### Extracted data entries
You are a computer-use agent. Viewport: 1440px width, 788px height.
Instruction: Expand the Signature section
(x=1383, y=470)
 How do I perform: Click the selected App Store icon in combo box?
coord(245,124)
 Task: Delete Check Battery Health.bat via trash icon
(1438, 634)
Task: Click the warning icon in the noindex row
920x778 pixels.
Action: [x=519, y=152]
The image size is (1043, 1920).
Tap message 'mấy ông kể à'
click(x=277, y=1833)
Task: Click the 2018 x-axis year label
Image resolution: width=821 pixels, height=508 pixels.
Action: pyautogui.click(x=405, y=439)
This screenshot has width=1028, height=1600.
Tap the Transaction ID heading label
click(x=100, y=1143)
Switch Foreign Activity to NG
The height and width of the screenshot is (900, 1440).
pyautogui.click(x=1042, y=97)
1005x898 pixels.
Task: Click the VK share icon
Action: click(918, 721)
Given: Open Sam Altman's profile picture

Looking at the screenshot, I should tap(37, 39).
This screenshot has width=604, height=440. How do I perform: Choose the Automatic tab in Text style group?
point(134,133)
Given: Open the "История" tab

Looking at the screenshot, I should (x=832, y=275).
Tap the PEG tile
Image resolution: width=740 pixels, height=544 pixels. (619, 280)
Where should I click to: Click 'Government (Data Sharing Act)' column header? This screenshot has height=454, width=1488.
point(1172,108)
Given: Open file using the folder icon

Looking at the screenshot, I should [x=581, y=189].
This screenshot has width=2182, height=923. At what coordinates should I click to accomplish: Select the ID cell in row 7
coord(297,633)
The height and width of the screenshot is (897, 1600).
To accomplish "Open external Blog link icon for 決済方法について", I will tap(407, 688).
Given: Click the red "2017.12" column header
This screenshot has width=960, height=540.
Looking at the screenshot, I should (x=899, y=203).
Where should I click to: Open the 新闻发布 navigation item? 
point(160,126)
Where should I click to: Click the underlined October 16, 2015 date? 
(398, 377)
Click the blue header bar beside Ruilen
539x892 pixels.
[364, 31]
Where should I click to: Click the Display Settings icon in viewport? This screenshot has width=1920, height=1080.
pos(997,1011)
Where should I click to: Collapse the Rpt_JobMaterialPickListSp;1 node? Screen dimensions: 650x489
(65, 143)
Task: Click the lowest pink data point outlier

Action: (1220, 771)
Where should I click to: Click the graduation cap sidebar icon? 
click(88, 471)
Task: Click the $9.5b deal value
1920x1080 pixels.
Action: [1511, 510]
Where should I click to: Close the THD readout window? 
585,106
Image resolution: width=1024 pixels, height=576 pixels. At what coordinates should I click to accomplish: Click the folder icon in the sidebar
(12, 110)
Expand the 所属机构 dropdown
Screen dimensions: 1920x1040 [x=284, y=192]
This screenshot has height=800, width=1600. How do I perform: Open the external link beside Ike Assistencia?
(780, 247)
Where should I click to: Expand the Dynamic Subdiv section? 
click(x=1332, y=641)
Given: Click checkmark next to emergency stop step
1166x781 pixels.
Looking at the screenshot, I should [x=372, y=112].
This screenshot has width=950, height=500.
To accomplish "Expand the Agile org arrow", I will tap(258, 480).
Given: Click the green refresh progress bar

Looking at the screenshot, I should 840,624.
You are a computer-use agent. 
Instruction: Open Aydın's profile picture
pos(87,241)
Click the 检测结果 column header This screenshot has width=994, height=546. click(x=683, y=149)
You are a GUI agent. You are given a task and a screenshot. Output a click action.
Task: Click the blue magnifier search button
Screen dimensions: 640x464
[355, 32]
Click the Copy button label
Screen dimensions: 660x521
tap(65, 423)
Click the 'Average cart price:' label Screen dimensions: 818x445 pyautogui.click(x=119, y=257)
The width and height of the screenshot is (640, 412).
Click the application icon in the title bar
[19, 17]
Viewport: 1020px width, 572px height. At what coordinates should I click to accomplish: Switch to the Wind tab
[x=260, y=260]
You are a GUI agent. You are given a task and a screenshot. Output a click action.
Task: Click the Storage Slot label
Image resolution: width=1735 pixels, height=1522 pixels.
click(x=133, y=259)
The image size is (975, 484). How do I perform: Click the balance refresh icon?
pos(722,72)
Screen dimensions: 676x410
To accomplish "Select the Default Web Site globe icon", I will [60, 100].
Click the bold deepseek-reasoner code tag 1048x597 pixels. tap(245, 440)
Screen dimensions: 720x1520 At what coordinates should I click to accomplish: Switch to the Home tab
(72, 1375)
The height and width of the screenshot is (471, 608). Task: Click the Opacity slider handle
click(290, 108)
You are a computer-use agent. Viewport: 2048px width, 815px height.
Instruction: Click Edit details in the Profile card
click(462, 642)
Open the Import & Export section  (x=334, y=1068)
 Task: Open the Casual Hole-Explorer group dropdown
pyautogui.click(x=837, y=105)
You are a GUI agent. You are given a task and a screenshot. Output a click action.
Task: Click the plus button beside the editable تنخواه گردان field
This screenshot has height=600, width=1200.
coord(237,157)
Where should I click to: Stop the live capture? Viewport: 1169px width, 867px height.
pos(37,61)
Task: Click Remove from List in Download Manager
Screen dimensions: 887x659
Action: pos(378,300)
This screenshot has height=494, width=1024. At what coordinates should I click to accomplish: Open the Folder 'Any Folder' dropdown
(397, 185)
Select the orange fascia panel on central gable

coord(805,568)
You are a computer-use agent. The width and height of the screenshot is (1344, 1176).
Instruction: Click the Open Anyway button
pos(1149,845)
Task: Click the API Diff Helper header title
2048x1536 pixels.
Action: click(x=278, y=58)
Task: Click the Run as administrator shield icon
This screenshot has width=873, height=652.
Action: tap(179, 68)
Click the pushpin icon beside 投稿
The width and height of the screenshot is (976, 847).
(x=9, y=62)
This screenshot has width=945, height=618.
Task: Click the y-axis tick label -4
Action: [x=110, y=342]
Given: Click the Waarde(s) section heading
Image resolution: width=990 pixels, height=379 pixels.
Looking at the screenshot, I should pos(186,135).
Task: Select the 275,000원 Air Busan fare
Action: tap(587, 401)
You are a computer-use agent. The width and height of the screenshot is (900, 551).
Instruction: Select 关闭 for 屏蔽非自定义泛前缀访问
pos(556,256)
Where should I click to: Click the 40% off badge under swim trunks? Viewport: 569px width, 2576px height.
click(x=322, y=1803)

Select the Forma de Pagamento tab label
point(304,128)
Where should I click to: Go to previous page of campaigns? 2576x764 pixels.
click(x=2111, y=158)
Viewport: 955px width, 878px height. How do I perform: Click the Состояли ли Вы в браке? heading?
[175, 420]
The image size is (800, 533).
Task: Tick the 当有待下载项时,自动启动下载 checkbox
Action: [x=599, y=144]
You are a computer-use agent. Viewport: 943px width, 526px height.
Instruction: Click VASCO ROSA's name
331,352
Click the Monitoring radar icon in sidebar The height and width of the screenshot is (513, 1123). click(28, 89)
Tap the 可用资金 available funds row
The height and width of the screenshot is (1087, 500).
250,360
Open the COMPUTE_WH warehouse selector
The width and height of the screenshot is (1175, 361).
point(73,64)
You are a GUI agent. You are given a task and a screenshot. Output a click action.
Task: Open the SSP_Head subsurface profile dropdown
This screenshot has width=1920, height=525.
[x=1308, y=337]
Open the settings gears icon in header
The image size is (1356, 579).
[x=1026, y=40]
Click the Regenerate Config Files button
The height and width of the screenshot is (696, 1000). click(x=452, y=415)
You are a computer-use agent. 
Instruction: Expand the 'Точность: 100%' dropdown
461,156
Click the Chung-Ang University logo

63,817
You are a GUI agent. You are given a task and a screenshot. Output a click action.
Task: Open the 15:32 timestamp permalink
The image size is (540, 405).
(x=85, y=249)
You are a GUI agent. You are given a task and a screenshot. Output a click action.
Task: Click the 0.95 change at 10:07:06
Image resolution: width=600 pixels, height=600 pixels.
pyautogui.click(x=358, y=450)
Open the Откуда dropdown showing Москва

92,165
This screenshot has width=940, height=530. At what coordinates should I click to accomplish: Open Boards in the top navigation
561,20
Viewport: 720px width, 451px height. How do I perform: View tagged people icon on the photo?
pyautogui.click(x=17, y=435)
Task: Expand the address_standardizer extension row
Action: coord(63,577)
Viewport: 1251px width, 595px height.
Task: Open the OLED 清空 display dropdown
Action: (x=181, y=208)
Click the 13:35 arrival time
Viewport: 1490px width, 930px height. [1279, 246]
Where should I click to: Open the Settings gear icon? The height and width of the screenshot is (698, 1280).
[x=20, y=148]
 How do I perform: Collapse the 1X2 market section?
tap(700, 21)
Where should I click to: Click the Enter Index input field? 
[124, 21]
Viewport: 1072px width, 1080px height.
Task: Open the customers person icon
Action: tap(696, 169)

### TASK GOAL
Starting with the line above that holds "Click the application icon in the title bar" and stopping with the line that holds "Screen dimensions: 676x410", reproduce each line exactly, omitting all other lines.

### TASK ANSWER
Click the application icon in the title bar
[19, 17]
Viewport: 1020px width, 572px height. At what coordinates should I click to accomplish: Switch to the Wind tab
[x=260, y=260]
You are a GUI agent. You are given a task and a screenshot. Output a click action.
Task: Click the Storage Slot label
Image resolution: width=1735 pixels, height=1522 pixels.
click(x=133, y=259)
The image size is (975, 484). How do I perform: Click the balance refresh icon?
pos(722,72)
Screen dimensions: 676x410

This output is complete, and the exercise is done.